___ Input for this task ___
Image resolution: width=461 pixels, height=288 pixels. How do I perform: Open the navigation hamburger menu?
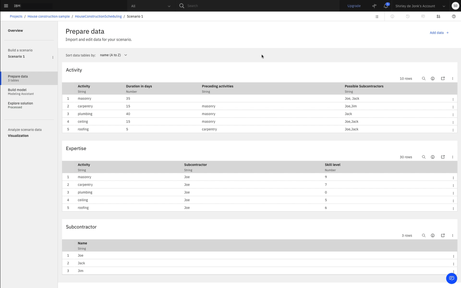point(6,5)
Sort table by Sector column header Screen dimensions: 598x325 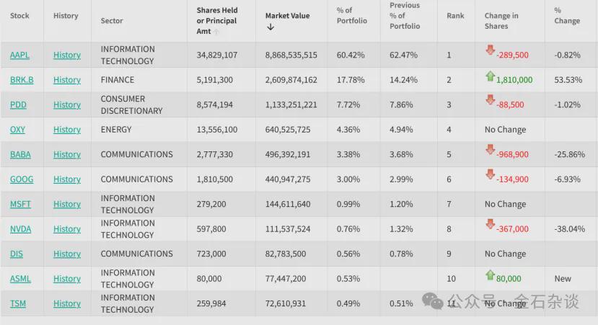pyautogui.click(x=112, y=21)
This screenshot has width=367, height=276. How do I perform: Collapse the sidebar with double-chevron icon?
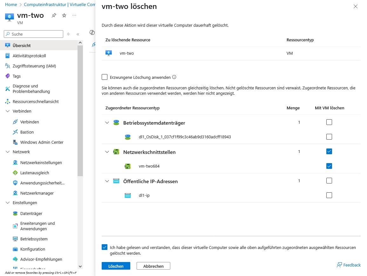tap(78, 34)
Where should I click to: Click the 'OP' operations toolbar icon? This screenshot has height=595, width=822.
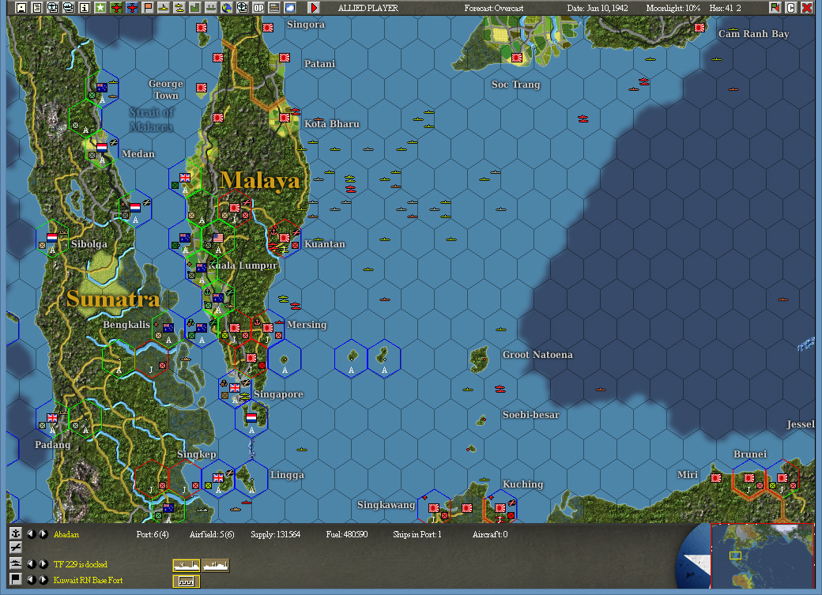[x=258, y=9]
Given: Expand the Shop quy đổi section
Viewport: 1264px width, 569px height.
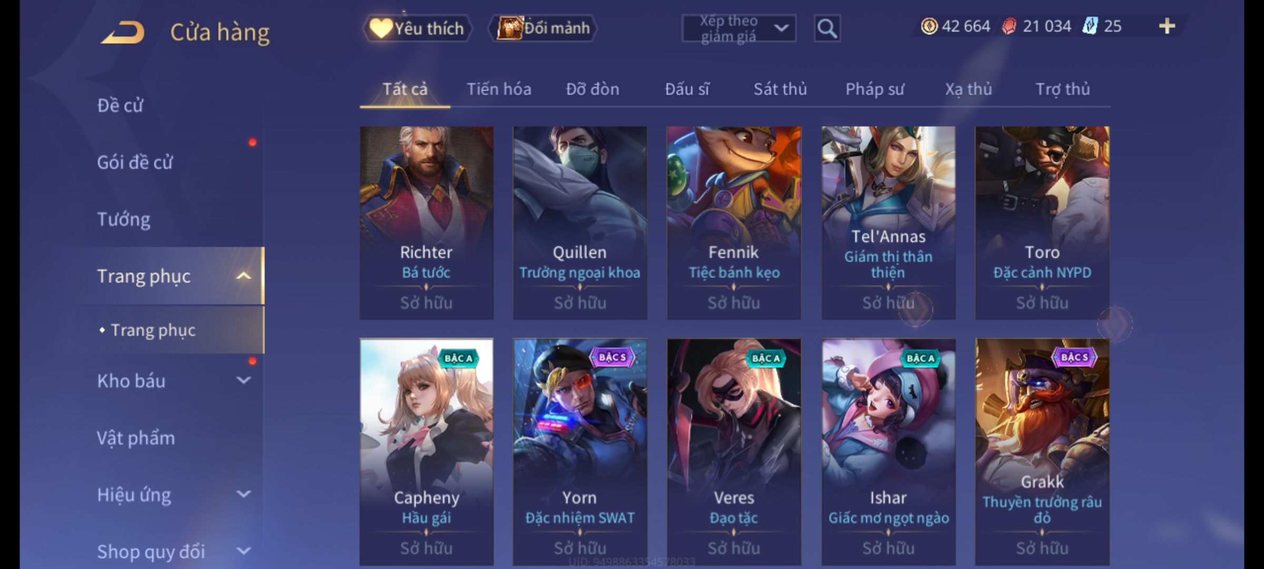Looking at the screenshot, I should click(x=243, y=551).
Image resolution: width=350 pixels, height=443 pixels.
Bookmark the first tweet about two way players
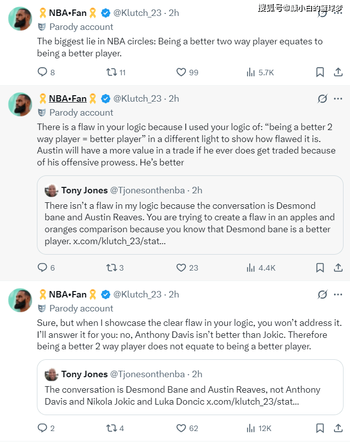coord(320,72)
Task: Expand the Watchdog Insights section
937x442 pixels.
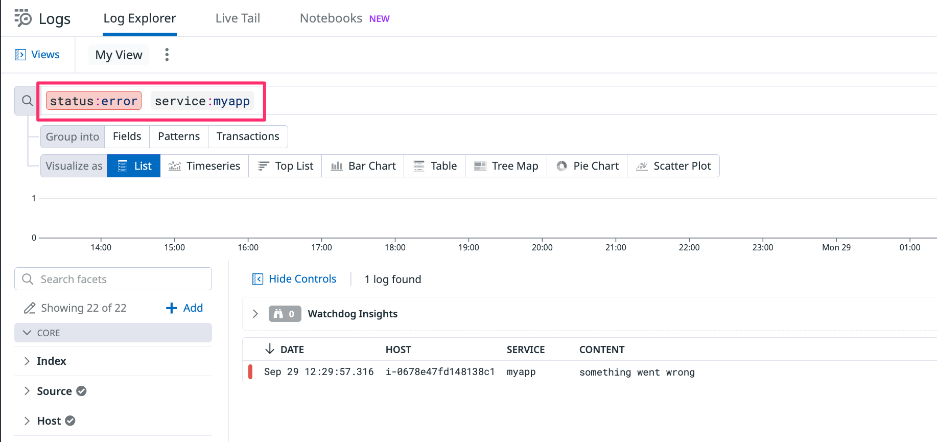Action: point(255,314)
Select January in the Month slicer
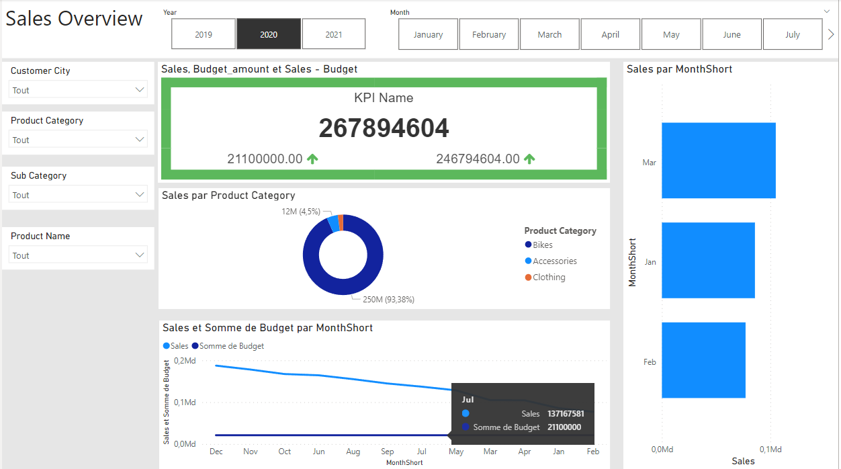This screenshot has height=469, width=841. (x=428, y=34)
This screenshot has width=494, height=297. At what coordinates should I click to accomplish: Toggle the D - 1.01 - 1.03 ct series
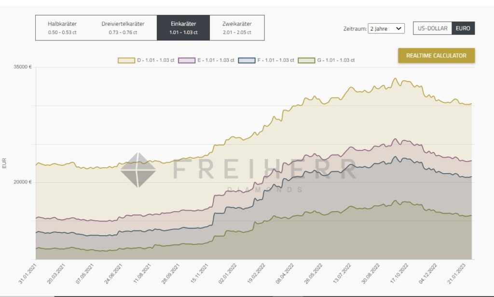point(156,60)
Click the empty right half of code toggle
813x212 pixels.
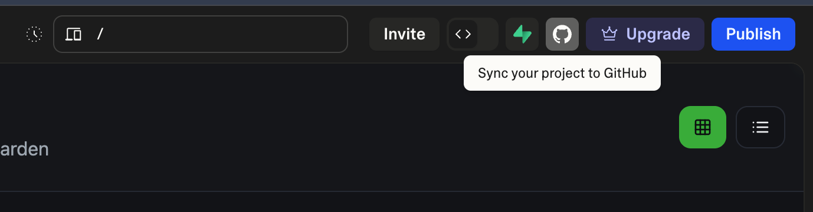pos(487,34)
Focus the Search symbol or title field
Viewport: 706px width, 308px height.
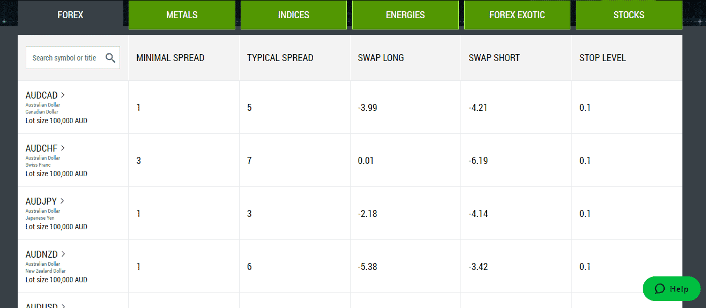pos(73,58)
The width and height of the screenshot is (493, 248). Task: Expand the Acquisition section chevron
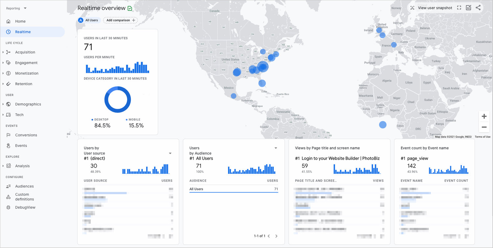pyautogui.click(x=3, y=52)
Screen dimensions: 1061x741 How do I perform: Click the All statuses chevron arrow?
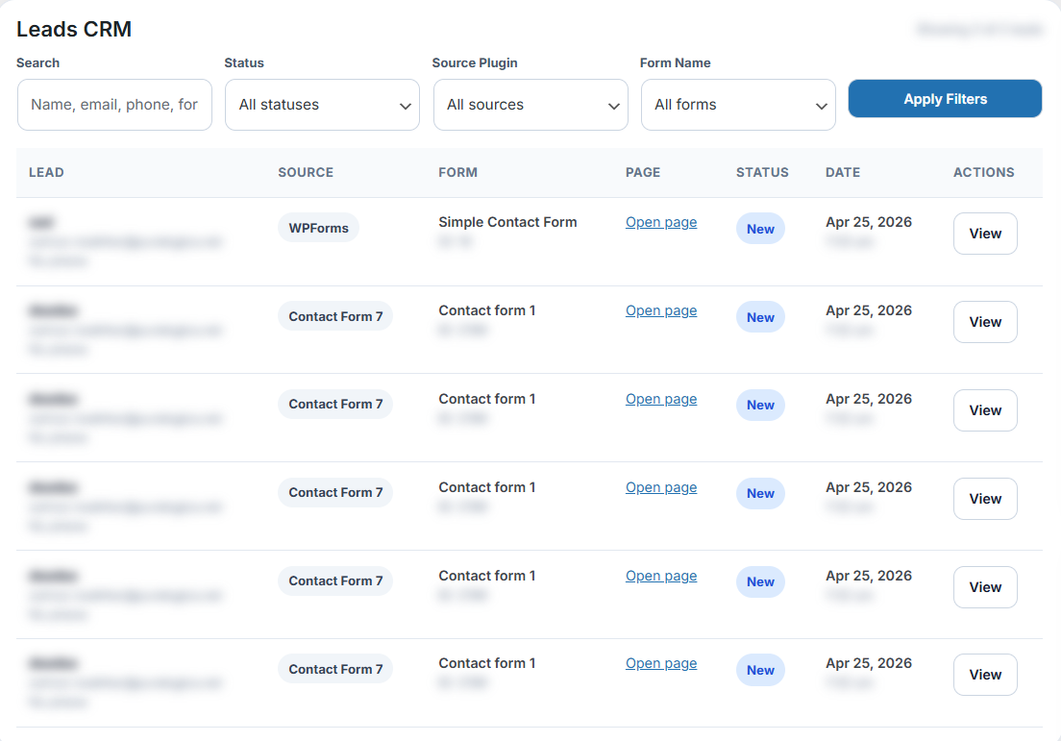click(x=405, y=106)
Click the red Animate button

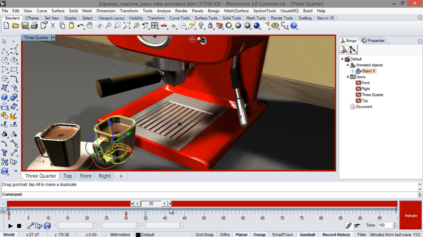[410, 215]
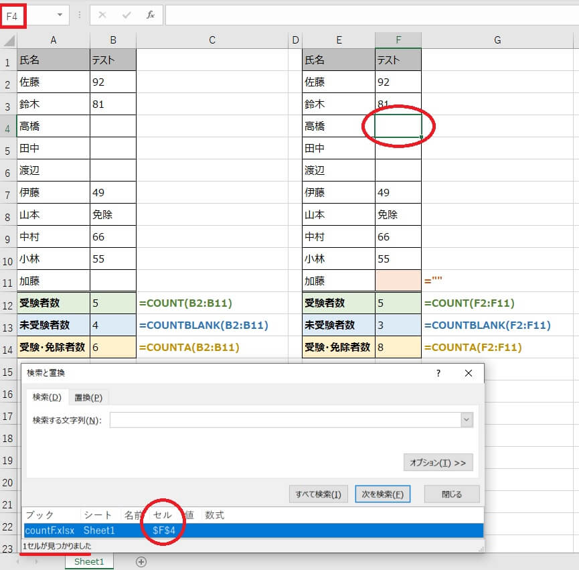
Task: Click the すべて検索 button
Action: point(319,495)
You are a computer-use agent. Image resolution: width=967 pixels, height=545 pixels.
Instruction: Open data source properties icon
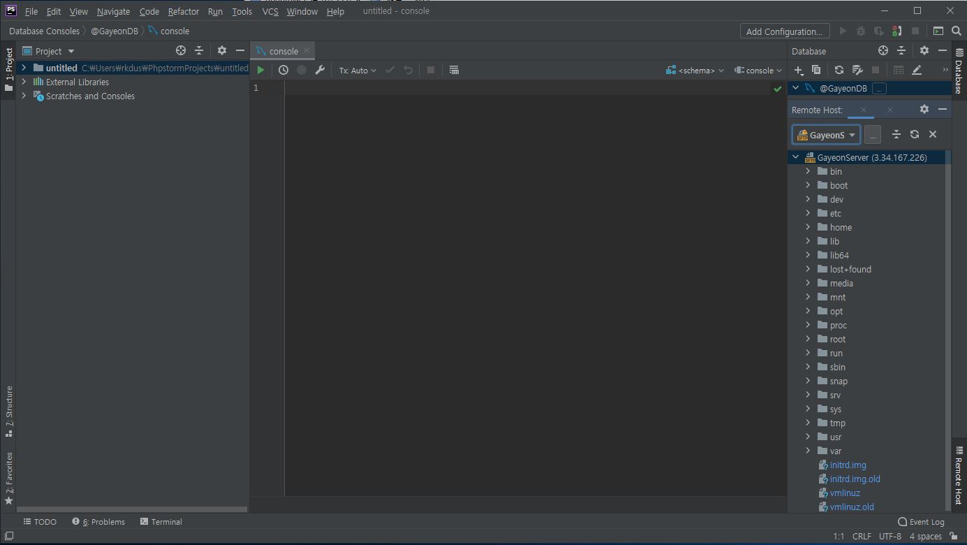point(857,70)
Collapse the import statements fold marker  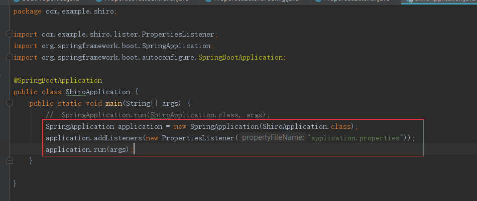pos(9,34)
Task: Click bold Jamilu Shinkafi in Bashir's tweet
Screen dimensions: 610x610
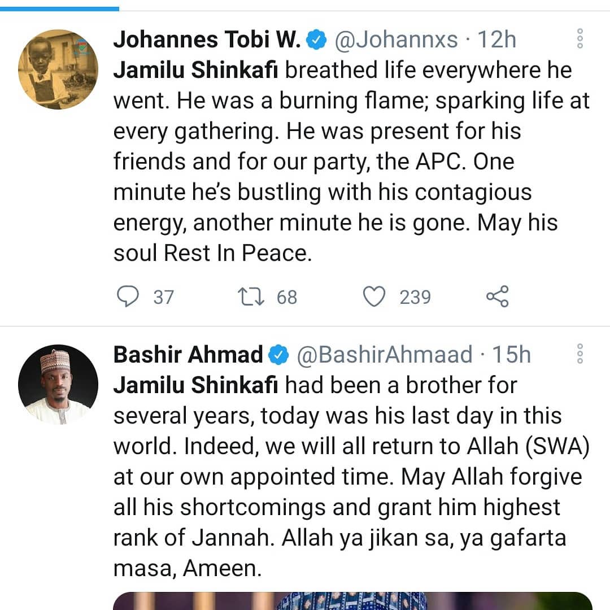Action: pos(195,385)
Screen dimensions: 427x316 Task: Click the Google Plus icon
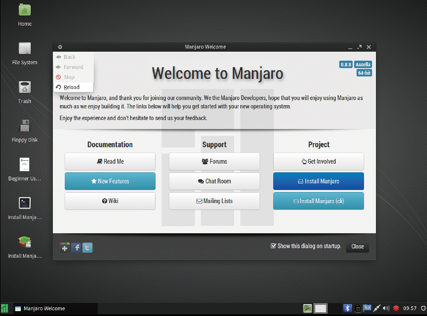(x=64, y=248)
___
* _Exercise instructions_
Extract exactly the lines from the one containing "Task: Click bold" through the last line of the records above, both included, and leave out the pictures.

* _Expected output_
Task: Click bold Jamilu Shinkafi in Bashir's tweet
Screen dimensions: 610x610
Action: pos(195,385)
Screen dimensions: 427x316 Task: Click the Google Plus icon
(x=64, y=248)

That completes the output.